社会構造はすべてシステム化されており、その社会に身を置くすべての人は老若男女を問わず、個々のシステムの何れかの部分(パーツ)と職業的かまたはそれに準じた何らかの利害関係で繋がっているものと考えられます。これは極めて当たり前の構図です。何故なら仮に(社会と繋がる事に)「利得」が一切無く、逆に「損害」しかなかったとしたら、その社会に身を置く意味すらないからです。
ですから社会が成立、存続するためには(その社会を)構成する人々に対する明確な「利得」の提供が不可欠であるのは言うまでも有りません。

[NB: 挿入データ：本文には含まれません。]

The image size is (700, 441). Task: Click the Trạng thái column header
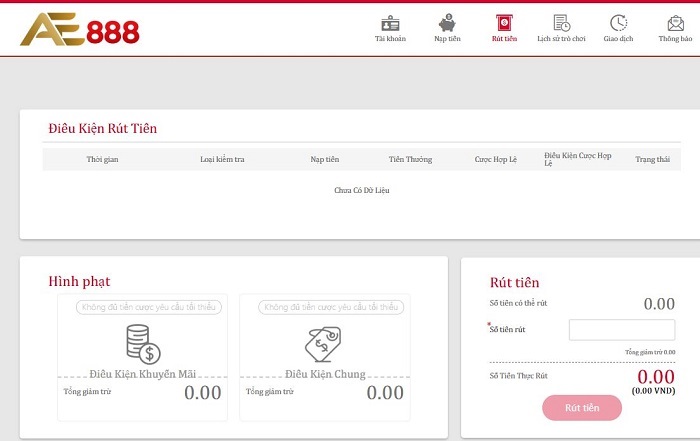(651, 160)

ところで健全な社会のシステムは、その中枢から枝葉の如く伸びた末節に至るまで、どの部分での関わりに於いてもすべて「社会全体に対する貢献の一役を担う」という意味を持ち得るものであり、そこに正当な評価が為されると共に正当な対価がもたらされなければなりません。何故なら社会ではその部分での正当性が失われる事により、たちまち不公平や不平等といった深刻な問題が生ずるからです。
この社会に於ける不公平、不平等は多くの場合(権力の乱用等によって)「意図的」に作られます。何故なら、自然発生的な場合にはすぐに是正の方向に向かい、常態化しないはずだからです。

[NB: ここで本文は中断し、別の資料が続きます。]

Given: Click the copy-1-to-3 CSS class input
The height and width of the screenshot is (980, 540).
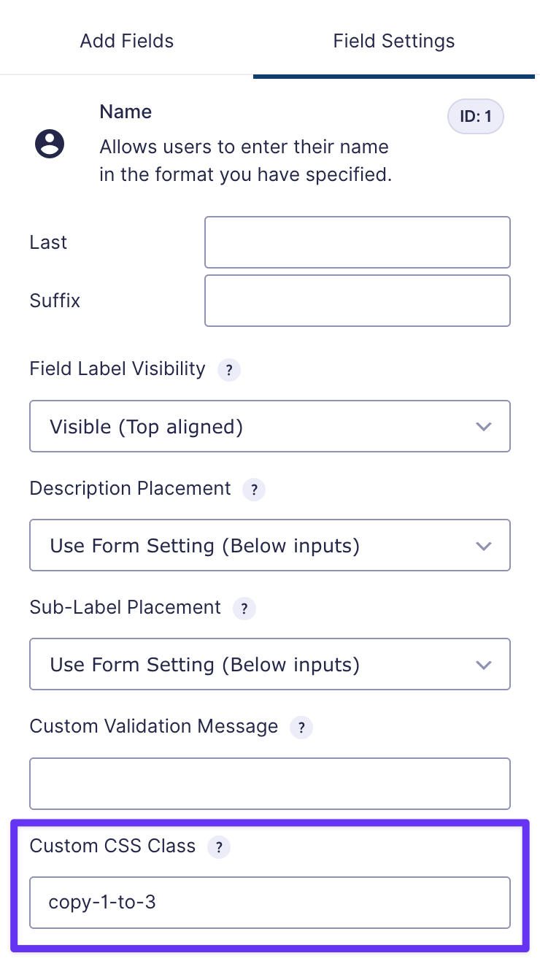Looking at the screenshot, I should pyautogui.click(x=270, y=903).
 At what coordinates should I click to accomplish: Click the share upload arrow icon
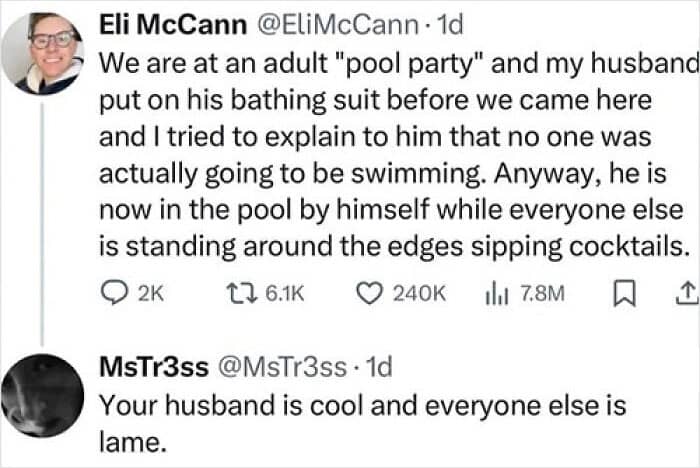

しかし気が付けば私たちの社会は、いつのまにかこの「不公平、不平等」を容認する方向へと向かわされています。その一番の要因は、「それは自由競争による勝敗の結果であり正当なものである」という理屈であって、それを人々に刷り込むために(実生活とは関係の無い)「スポーツなどでの勝負、勝敗」をやたらと喧伝し、勝者を称賛する方法が用いられています。(「オリンピックは参加することに意義がある」はもはや死語です。)
政界や財界に於ける「権力闘争」も、こうした「勝ったもん勝ち?」の如何わしい空気の中で正当化される事は当然ですが、更にはこの(スポーツになぞらえた)勝ち負け自体が始めから(まともな勝負とも言えない)「出来レース」に過ぎないということです。(政財界の二世、三世など何の勝負もしていません。)
つまり「自由競争」と言いながら「出来レース」で勝った事を理由に「勝者、敗者」の差別化を(勝者自らが)容認し、社会の「不公平、不平等をも正当化」してしまうという危機的状況にも関わらず、(スポーツファンであるが故に)この際権力に擦り寄るか(それとも潔く)負けを認めて惨めったらしく生きるかの選択肢しか持てない、というのが「今世の中で起きている事」です。
このようなインチキな社会はまもなく崩壊します。何故なら「中身の無いがらんどう」だからです。その後にみんなでしっかりと身の詰まった社会を再興するとしましょう。